This article was published on New York Daily News by Michael Elsen-Rooney on September 12, 2021.
Queens mom Rasheedah Pierce knows first-hand the devastation that can follow when a contagious respiratory virus sneaks into a home with a medically vulnerable child.
Five years ago, her 2-year-old son Kenneth — one of two twins who suffered significant health challenges after being born more than two months premature — caught parainfluenza from a family member and wound up on a ventilator. He died before his third birthday.
The memory is haunting Pierce all over again as the start of classes on Monday looms for her two elementary school children.
Seven-year-old Ella, Kenneth’s surviving twin, who still battles ailments including chronic lung disease and a compromised immune system stemming from her premature birth, will likely qualify for the Education Department’s home instruction option for kids with medical conditions.
But her younger sister Erin, who is healthy, will be required to attend in-person classes under city rules — raising for Pierce the terrifying prospect that her younger daughter could catch the virus in school and infect Ella, who is still too young to get vaccinated.

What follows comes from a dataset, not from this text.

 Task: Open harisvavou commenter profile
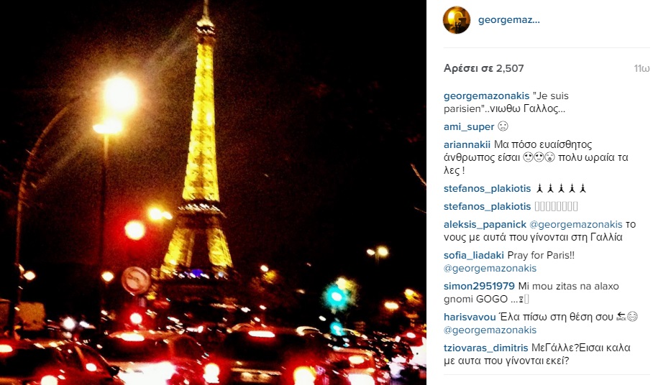point(470,317)
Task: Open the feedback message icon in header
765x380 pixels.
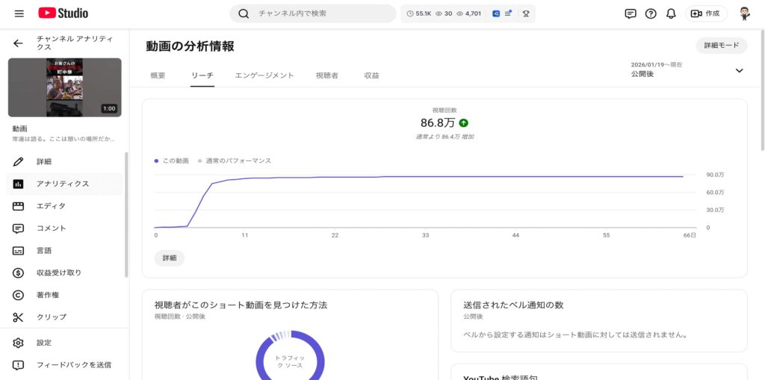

“We’re afraid for her life, honestly,” Pierce said. “We’ve lost a twin. We’ve gone through this a couple years ago, and here we are with no options.”
Families across the city have demanded a broader remote option given the spike in COVID-19 cases driven by the spread of the more contagious Delta variant. But the issue is particularly pressing for families like Pierce’s, where one member is medically vulnerable.
The DOE’s program for “medically necessary instruction” allows students with qualifying ailments to stay home this school year, and get home visits from a physical teacher or one-on-one and small group instruction online.
The program, however, is not open to students with family members who are at higher risk from COVID-19.
DOE officials have argued that data collected last year found minimal COVID-19 spread in school. The study, conducted last fall, found that only .5% of the roughly 36,000 students potentially exposed to a COVID-19 case at school eventually tested positive — a sign that transmission within classrooms was low.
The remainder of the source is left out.